Analysts say the options have boiled down to two: either Germany agrees to put more of its own money at risk in a regionwide bailout fund or the ECB steps in more forcefully to buy enough bonds from Italy, Spain and other countries to ensure their borrowing costs remain at an affordable level. The ECB is already buying Italian and Spanish bonds in an effort to increase market demand for them and, thus, force down the interest rate that governments must pay to lenders.
A growing list of European leaders insisted this week that the ECB offers the quickest and most certain way to reassure investors that euro-region countries will remain solvent, with French, Spanish and Irish leaders saying bluntly that they felt it was time for bank policy to change.
From outside the euro zone, British Prime Minister David Cameron used a trip to Berlin on Friday to make the same point. Although his country continues to use the pound and not the euro, Cameron said the British economy is at risk from the euro zone’s troubles, and he told German Chancellor Angela Merkel that the currency region needs to come to terms with its problems.
“All the institutions of the euro zone have to stand behind the currency and do what is necessary to defend it,” Cameron said.
Germany does not want to become the sole financier of the euro area. But Merkel and other German leaders are also adamant that the ECB has only a limited role to play in the region’s crisis response.
Germany joined the euro region only after receiving guarantees that the ECB would be run on the same principles as the Bundesbank, the German central bank — which has a singular focus on controlling inflation, strict independence from elected officials, and little room to finance governments or engage in the type of massive bond-buying programs undertaken by the Federal Reserve to boost the U.S. economy.
Merkel, as she has throughout the crisis, said the only solution was for countries to put in place more responsible economic and fiscal policies.
“If you have lost confidence, you have to regain that confidence step by step, and you have to actually put things that you have decided into effect,” she said.
The governments of Greece, Spain and Italy are under intense pressure from the markets and world leaders to make budget cuts and economic policy changes.

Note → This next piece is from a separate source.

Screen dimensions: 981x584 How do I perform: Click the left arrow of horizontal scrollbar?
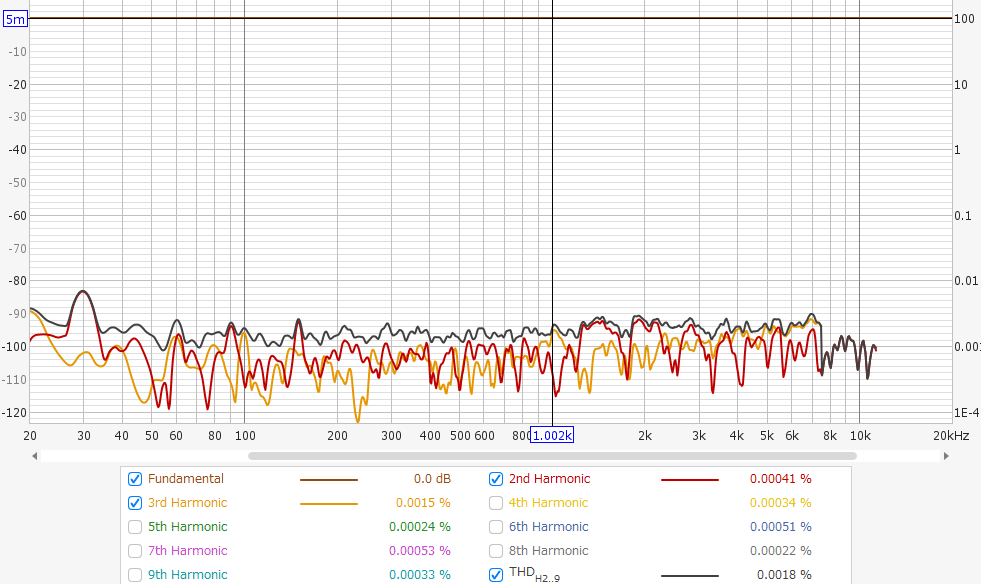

But a slowing European economy is making it harder for these governments to meet their targets for reducing budget deficits, as revenue falls and the demand for public services rises.
With global investors growing skeptical about the financial health of France, the euro zone’s second-largest economy, President Nicolas Sarkozy has proposed two rounds of spending cuts and tax increases this year. So far, France has retained its top AAA credit rating.
Speaking at a bank industry meeting in Frankfurt, Draghi aligned himself with Merkel in arguing that it is Europe’s politicians who have been dragging their feet. Needed changes in economic policy have come slowly, and new bailout programs approved by European leaders have not been put into action despite the accelerating crisis.
“Where is the implementation of these long-standing decisions?” Draghi said, noting that the European Financial Stability Facility, the region’s bailout fund, was created 18 months ago but that basic questions about its use and funding remain unresolved.
Draghi noted that the ECB had used a number of “nonstandard” strategies to battle the crisis, such as buying government bonds in limited amounts and providing loans to banks to ensure they have the funds needed to operate.
But he made clear that those sorts of efforts — or others — could not come at the expense of the bank’s focus on controlling inflation. When the ECB was established in 1998, it adopted the Bundesbank’s overriding mandate to control inflation, a mission born of Germany’s traumatic experience with hyperinflation after World War I. By contrast, the Fed has a dual mandate: controlling inflation and reducing unemployment.
“Credibility implies that our monetary policy is successful in anchoring inflation expectations,” said Draghi, former chief of the Italian central bank. “This is the major contribution we can make. . . . Gaining credibility is a long and laborious process. . . . Losing credibility can happen quickly — and history shows that regaining it has huge economic and social costs.”
Efforts to rebuild confidence in the euro, he said, “must be rooted in a much more robust economic governance of the union going forward.”